» LISTED ENTRIES
□ □ □
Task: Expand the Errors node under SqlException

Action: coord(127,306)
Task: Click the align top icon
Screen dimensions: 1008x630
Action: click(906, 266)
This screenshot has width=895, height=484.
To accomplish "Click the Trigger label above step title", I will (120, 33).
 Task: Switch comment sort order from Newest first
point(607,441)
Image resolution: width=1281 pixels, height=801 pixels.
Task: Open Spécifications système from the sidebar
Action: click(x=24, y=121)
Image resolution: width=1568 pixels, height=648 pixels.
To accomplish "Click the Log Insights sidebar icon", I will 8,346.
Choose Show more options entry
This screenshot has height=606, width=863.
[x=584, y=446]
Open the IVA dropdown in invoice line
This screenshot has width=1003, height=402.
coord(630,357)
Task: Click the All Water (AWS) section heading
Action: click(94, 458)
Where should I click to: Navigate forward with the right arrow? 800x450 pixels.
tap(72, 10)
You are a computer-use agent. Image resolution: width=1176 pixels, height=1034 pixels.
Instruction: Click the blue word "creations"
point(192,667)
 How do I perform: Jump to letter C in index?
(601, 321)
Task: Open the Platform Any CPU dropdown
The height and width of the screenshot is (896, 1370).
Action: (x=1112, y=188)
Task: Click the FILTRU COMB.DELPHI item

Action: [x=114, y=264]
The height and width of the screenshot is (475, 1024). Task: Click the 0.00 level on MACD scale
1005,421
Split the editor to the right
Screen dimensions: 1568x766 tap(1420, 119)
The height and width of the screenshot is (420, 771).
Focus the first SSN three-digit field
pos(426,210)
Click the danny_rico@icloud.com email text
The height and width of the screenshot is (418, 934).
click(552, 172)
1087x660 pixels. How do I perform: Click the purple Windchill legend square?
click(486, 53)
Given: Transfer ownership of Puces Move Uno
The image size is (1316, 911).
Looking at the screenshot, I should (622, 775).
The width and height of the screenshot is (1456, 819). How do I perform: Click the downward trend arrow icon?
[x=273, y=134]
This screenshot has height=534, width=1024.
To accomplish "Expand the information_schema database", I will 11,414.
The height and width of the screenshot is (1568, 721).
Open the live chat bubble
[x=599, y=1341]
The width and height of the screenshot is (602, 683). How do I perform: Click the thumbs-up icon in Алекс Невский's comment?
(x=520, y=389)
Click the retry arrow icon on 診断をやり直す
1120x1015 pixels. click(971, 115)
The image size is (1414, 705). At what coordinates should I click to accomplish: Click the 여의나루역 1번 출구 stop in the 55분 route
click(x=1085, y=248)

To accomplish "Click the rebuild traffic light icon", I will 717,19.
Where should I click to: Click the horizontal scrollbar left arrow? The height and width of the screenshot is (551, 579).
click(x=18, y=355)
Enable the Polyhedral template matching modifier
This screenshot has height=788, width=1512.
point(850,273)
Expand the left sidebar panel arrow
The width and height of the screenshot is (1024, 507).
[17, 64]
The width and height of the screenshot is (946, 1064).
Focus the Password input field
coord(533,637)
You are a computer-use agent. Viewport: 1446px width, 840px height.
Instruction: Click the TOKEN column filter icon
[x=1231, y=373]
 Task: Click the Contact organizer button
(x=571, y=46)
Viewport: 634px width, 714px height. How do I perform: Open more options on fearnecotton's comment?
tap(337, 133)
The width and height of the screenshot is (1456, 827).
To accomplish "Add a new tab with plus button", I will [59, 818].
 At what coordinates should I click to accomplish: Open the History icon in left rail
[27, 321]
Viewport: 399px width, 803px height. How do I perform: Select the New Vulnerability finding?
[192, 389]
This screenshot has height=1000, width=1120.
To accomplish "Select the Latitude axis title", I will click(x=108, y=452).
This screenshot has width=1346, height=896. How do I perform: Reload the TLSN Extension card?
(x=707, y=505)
□ □ □
Revise the lines from the one with "Task: Click the align top icon" up to and including the one with "[x=599, y=1341]", changing "How do I perform" to "How should I perform" and leaving everything else as it is.

» ANSWER TO THE TASK
Task: Click the align top icon
Screen dimensions: 1008x630
Action: click(906, 266)
This screenshot has width=895, height=484.
To accomplish "Click the Trigger label above step title", I will (120, 33).
 Task: Switch comment sort order from Newest first
point(607,441)
Image resolution: width=1281 pixels, height=801 pixels.
Task: Open Spécifications système from the sidebar
Action: click(x=24, y=121)
Image resolution: width=1568 pixels, height=648 pixels.
To accomplish "Click the Log Insights sidebar icon", I will 8,346.
Choose Show more options entry
This screenshot has height=606, width=863.
[x=584, y=446]
Open the IVA dropdown in invoice line
This screenshot has width=1003, height=402.
coord(630,357)
Task: Click the All Water (AWS) section heading
Action: click(94, 458)
Where should I click to: Navigate forward with the right arrow? 800x450 pixels.
tap(72, 10)
You are a computer-use agent. Image resolution: width=1176 pixels, height=1034 pixels.
Instruction: Click the blue word "creations"
point(192,667)
 How should I perform: Jump to letter C in index?
(601, 321)
Task: Open the Platform Any CPU dropdown
The height and width of the screenshot is (896, 1370).
Action: (x=1112, y=188)
Task: Click the FILTRU COMB.DELPHI item

Action: [x=114, y=264]
The height and width of the screenshot is (475, 1024). Task: Click the 0.00 level on MACD scale
1005,421
Split the editor to the right
Screen dimensions: 1568x766 tap(1420, 119)
The height and width of the screenshot is (420, 771).
Focus the first SSN three-digit field
pos(426,210)
Click the danny_rico@icloud.com email text
The height and width of the screenshot is (418, 934).
click(552, 172)
1087x660 pixels. How should I perform: Click the purple Windchill legend square?
click(486, 53)
Given: Transfer ownership of Puces Move Uno
The image size is (1316, 911).
Looking at the screenshot, I should (622, 775).
The width and height of the screenshot is (1456, 819). How should I perform: Click the downward trend arrow icon?
[x=273, y=134]
This screenshot has height=534, width=1024.
To accomplish "Expand the information_schema database", I will 11,414.
The height and width of the screenshot is (1568, 721).
Open the live chat bubble
[x=599, y=1341]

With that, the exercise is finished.